CUDA accelerated Grand Canonical Monte Carlo (GCMC) water sampling code. Built on top of Sire, BioSimSpace and OpenMM.
First, create a conda environment with the required dependencies:
conda create -f environment.yaml
conda activate loch
Next, clone the repository and install the package:
git clone https://github.com/openbiosim/loch
cd loch
pip install -e .
Instead of computing the energy change for each trial insertion/deletion with
OpenMM, the calculation is performed at the reaction field (RF) level using
a custom CUDA kernel, allowing multiple candidates to be evaluated
simultaneously. Particle mesh Ewald (PME) is handled via the method for
sampling from an approximate potential (in this case the RF potential)
introduced here. Parallelisation of the
insertion and deletion trials is achieved using the strategy described in
this paper. loch has been
designed to be modular, allowing standalone GCMC sampling, or integration with
OpenMM-based molecular dynamics simulation code, e.g. as has been done in the
SOMD2 free-energy perturbation engine.
See our whitepaper for further technical details.

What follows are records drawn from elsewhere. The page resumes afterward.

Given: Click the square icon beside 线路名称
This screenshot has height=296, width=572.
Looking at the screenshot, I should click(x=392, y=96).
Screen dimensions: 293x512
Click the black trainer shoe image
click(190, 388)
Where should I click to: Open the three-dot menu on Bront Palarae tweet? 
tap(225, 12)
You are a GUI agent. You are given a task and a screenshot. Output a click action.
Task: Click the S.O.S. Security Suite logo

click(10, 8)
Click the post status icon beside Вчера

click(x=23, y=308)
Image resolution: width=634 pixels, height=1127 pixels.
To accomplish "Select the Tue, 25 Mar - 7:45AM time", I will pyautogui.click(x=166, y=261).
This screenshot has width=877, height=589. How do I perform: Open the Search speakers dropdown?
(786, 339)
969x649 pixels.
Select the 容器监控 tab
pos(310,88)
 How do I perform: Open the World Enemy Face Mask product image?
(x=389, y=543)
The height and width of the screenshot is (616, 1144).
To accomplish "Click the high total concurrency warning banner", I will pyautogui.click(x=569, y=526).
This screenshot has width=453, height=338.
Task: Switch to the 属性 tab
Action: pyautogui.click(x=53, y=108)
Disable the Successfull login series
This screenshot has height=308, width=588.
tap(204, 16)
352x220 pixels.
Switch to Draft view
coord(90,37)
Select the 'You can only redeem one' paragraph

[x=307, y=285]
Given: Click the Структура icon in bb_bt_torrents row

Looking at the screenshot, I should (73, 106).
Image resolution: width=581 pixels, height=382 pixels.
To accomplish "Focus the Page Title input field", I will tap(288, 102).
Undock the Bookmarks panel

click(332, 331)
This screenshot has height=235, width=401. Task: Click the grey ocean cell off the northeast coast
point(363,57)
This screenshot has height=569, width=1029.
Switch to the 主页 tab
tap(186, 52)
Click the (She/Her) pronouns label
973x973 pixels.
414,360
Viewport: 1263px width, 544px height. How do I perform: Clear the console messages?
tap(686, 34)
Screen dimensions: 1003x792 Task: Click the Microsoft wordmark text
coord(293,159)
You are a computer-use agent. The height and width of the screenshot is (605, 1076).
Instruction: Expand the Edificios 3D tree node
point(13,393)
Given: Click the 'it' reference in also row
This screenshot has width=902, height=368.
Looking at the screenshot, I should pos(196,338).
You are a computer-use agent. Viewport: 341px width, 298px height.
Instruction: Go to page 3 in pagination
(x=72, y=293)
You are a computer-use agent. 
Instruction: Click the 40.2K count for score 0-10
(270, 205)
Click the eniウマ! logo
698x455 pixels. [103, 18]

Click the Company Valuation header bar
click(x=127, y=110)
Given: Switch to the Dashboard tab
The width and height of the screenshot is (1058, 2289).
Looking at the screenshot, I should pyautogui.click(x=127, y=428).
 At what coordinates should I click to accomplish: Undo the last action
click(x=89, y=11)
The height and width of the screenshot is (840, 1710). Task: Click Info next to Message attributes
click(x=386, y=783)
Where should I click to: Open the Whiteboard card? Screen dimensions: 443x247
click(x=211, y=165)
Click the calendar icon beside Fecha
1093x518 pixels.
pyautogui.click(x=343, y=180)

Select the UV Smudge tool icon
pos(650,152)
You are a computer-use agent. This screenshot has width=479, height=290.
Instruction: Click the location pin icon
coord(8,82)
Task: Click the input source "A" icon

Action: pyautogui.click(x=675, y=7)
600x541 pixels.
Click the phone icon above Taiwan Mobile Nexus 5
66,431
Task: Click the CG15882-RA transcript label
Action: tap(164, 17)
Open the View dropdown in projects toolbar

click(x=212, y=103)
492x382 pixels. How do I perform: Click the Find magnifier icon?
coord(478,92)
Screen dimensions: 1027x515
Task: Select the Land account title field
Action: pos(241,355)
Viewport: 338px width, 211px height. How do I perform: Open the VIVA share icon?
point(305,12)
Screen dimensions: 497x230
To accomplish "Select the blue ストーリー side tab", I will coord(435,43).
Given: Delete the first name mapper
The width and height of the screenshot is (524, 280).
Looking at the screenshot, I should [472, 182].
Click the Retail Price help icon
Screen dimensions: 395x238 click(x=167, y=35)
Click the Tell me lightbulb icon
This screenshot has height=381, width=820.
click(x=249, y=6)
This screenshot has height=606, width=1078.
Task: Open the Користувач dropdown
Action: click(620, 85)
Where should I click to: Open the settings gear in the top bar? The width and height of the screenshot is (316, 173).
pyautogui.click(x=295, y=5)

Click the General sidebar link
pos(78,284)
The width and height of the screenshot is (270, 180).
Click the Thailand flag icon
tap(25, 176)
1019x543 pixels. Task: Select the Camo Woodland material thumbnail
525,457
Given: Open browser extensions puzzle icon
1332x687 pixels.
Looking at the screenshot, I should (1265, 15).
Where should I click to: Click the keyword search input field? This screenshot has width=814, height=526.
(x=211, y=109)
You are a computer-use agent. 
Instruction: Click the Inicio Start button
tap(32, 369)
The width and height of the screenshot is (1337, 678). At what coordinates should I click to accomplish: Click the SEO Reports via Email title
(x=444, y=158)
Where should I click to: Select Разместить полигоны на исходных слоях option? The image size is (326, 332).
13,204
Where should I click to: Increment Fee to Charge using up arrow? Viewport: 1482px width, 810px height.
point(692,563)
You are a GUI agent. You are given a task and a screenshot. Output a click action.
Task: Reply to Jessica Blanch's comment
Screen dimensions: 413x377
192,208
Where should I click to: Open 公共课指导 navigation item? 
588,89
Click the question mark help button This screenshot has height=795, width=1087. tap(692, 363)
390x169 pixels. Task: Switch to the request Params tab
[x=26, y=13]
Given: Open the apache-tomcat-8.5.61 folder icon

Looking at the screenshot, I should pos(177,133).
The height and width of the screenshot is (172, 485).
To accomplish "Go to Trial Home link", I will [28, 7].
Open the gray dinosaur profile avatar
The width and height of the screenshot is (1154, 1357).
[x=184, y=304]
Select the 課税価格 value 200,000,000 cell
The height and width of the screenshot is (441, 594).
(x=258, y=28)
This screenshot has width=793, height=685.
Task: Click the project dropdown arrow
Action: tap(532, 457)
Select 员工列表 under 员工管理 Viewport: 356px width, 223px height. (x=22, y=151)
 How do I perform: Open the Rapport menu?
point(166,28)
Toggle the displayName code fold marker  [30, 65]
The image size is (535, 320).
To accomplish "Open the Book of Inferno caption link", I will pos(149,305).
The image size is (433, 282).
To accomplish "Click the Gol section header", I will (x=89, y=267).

- Load the molecular system of interest, e.g.:
import sire as sr
mols = sr.load_test_files("bpti.prm7", "bpti.rst7")- Create a
GCMCSampler:
from loch import GCMCSampler
sampler = GCMCSampler(
mols,
reference = "(resnum 10 and atomname CA) or (resnum 43 and atomname CA)",
num_attempts=10000,
batch_size=1000,
cutoff_type="pme",
cutoff="10 A",
radius="4 A",
temperature="298 K",
num_ghost_waters=50,
bulk_sampling_probability=0.1,
log_level="info",
)Here the reference is a Sire selection string for the atoms that define
the centre of geometry of the GCMC sphere. Each GCMC move consists of
a total of num_attempts random insertion and deletion attempts, with
batch_size number of attempts being performed in parallel. The
bulk_sampling_probability controls the probability performing a bulk
sampling move, i.e. performing attempts within the entire simulation box,
rather than just within the GCMC sphere.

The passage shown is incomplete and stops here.